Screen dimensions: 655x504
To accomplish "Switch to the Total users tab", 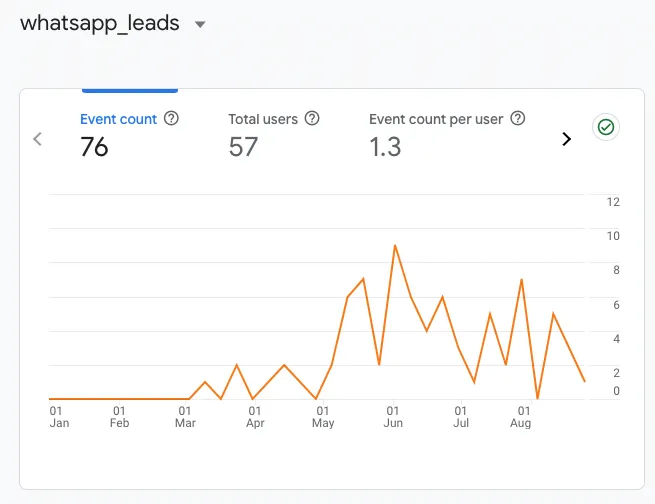I will [263, 119].
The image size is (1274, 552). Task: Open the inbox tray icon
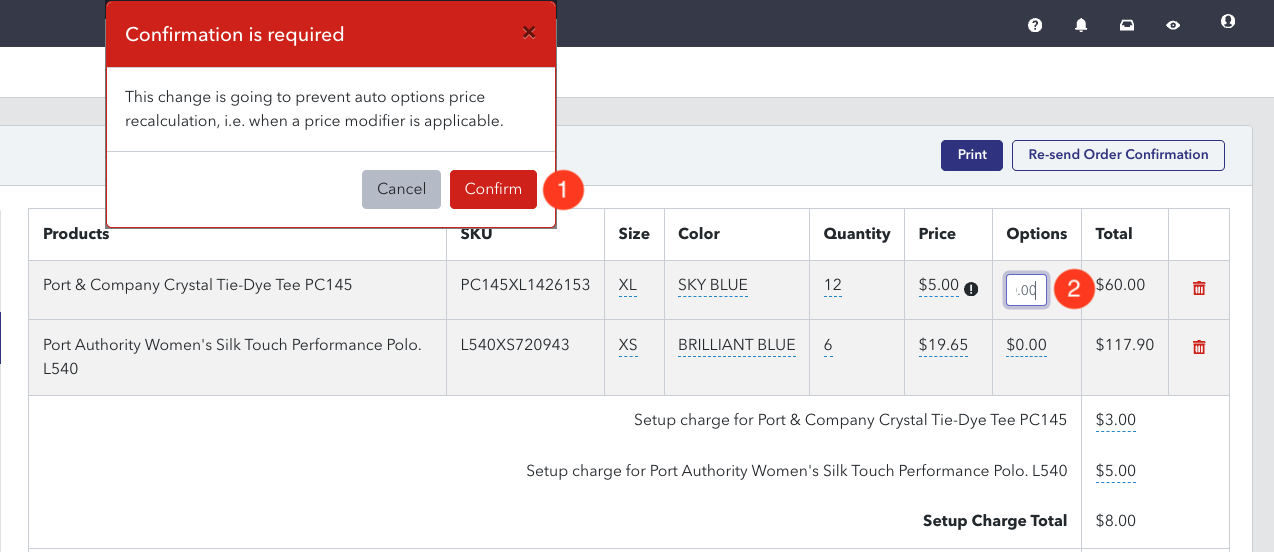(1127, 25)
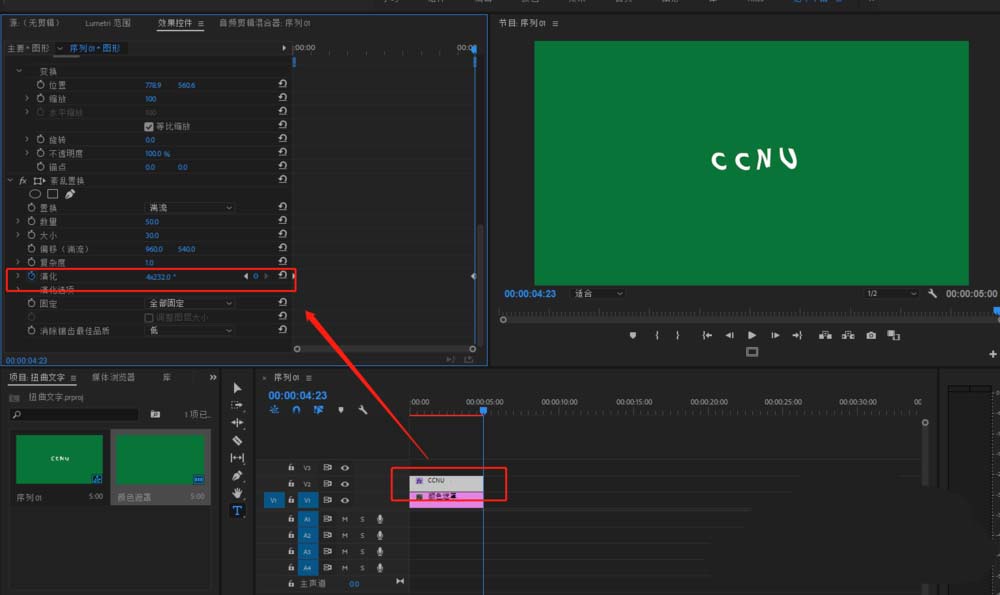Toggle the 等比缩放 checkbox
Image resolution: width=1000 pixels, height=595 pixels.
(148, 126)
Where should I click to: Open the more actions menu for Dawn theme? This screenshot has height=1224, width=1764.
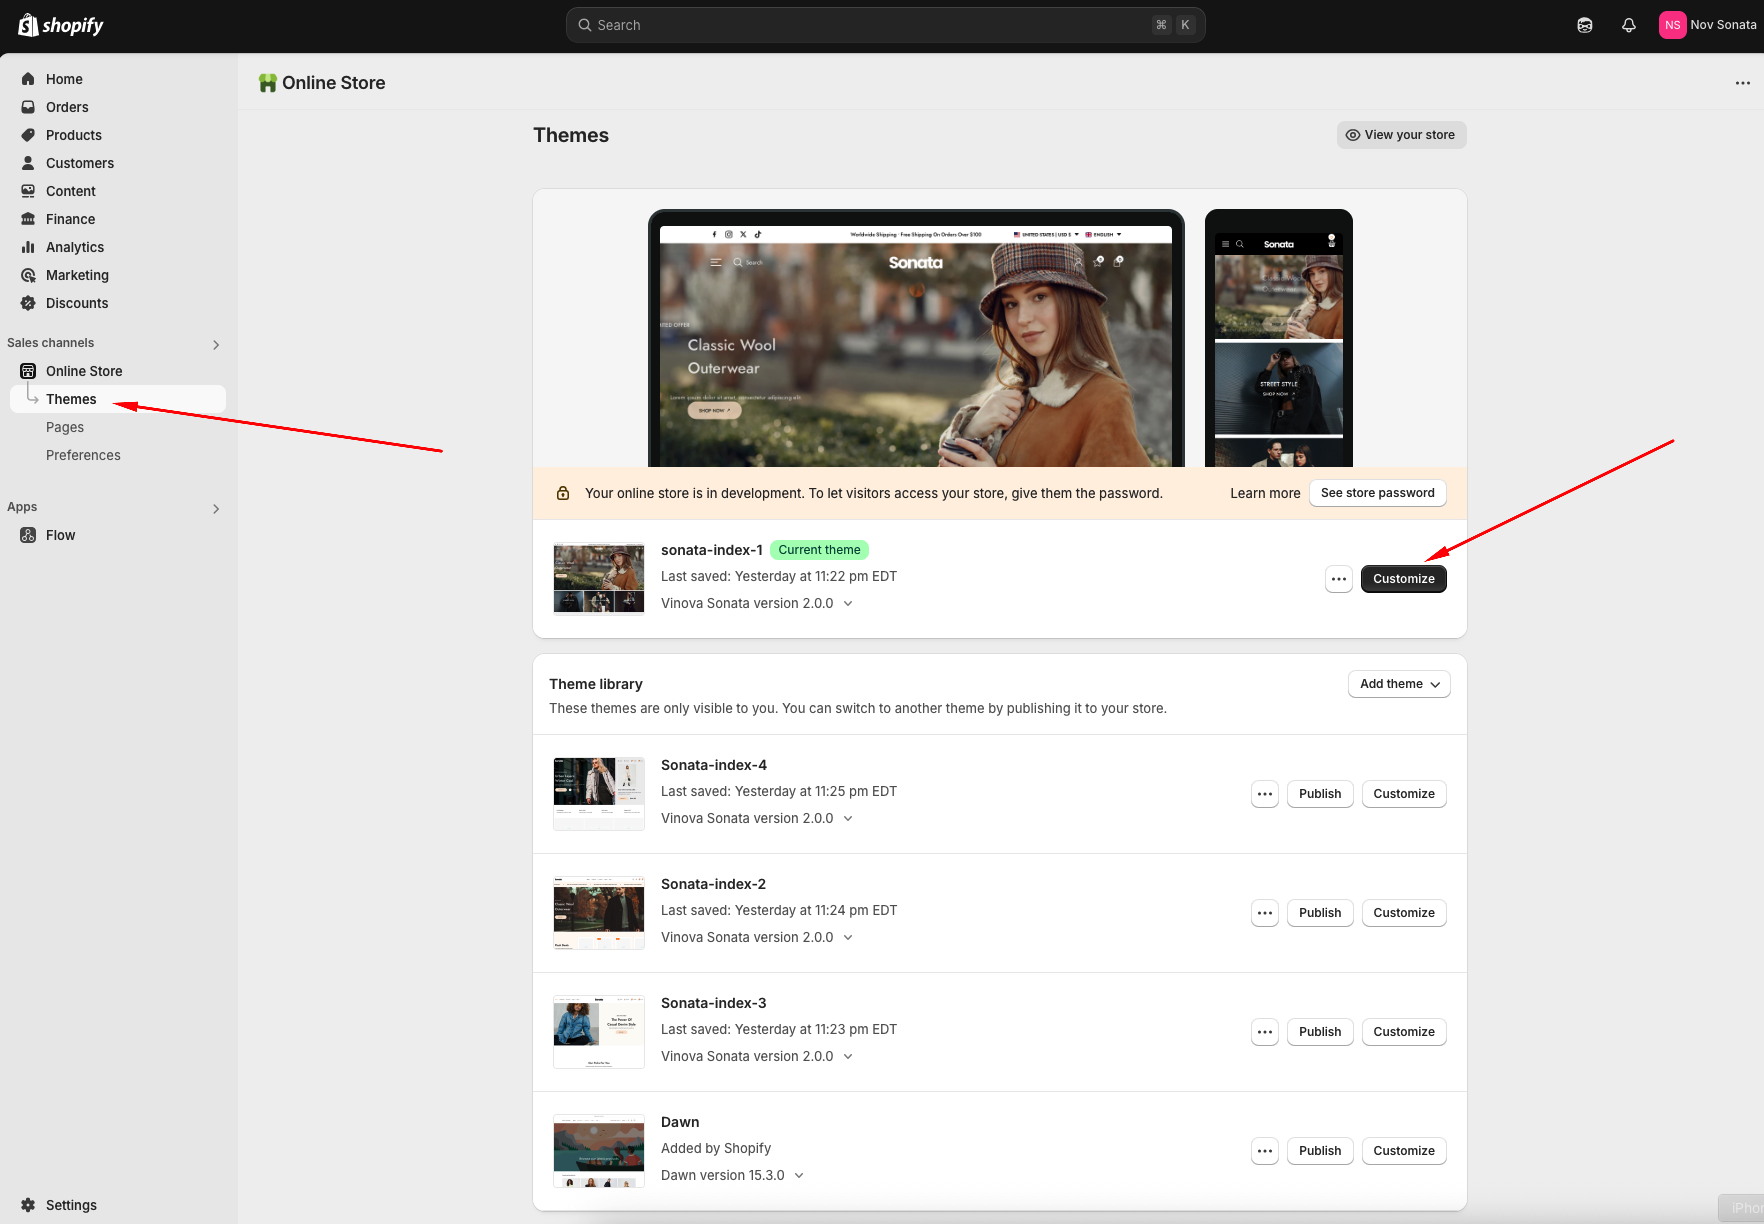1264,1151
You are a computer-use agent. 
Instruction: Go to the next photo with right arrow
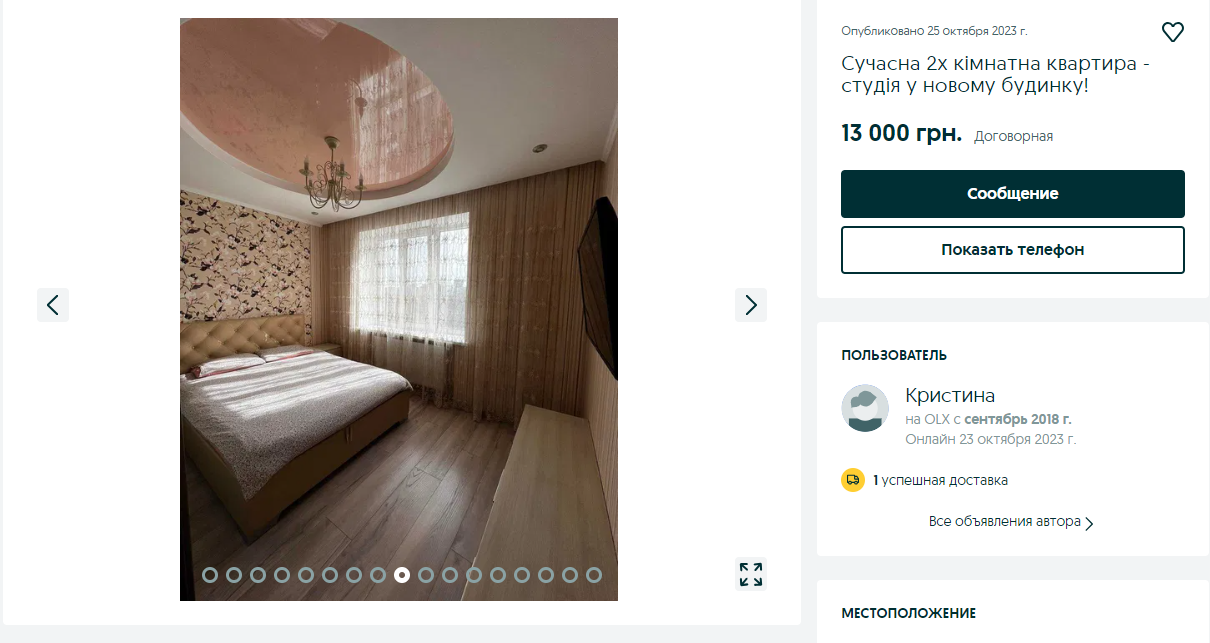(x=751, y=305)
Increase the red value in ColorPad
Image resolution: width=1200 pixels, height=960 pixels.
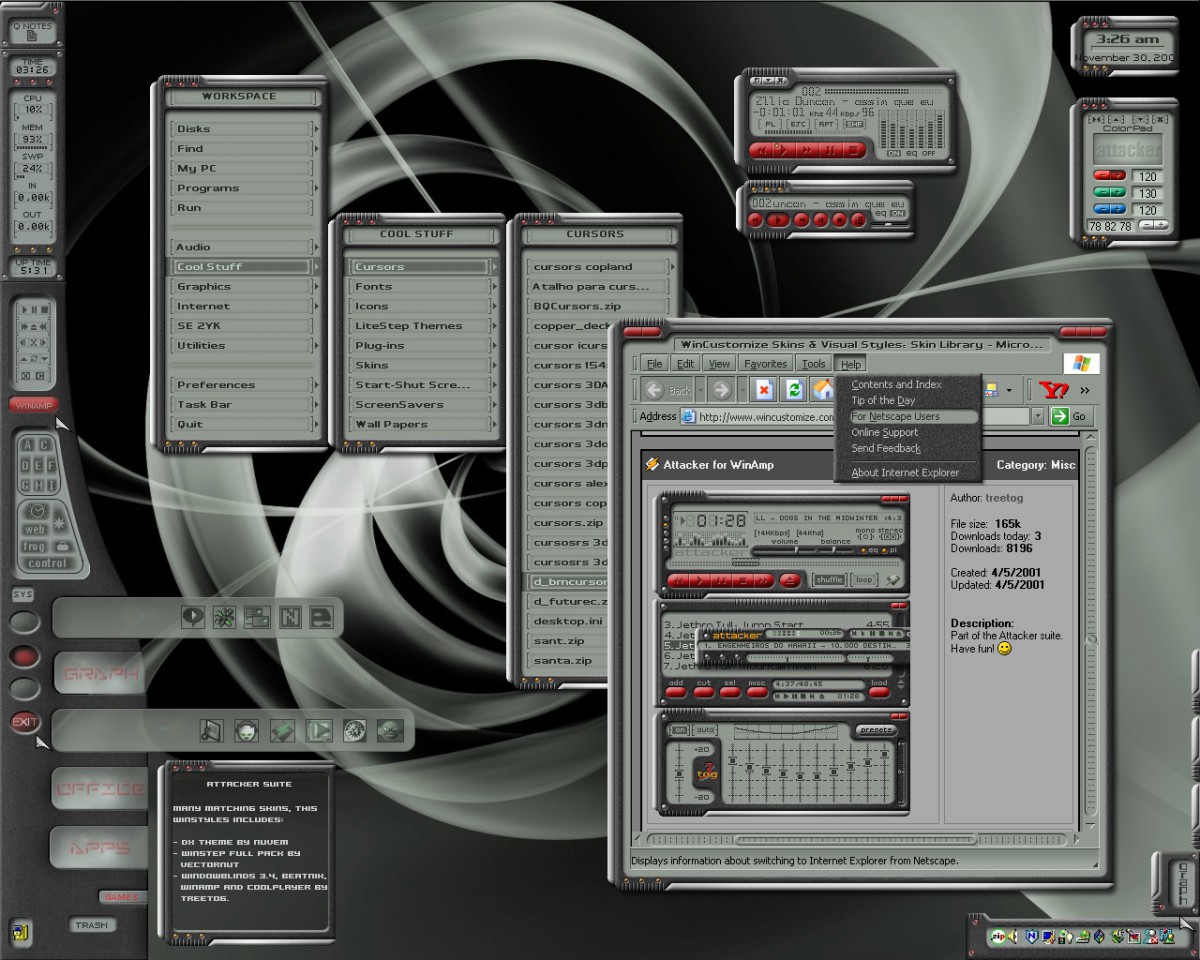[x=1117, y=176]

REQUIRED WORK: The required output is every line from the one containing "Instruction: Go to" through the last line of the data above, restated exactly and without pictures.

WRITTEN SOLUTION:
Instruction: Go to the next photo with right arrow
(x=751, y=305)
Increase the red value in ColorPad
Image resolution: width=1200 pixels, height=960 pixels.
[x=1117, y=176]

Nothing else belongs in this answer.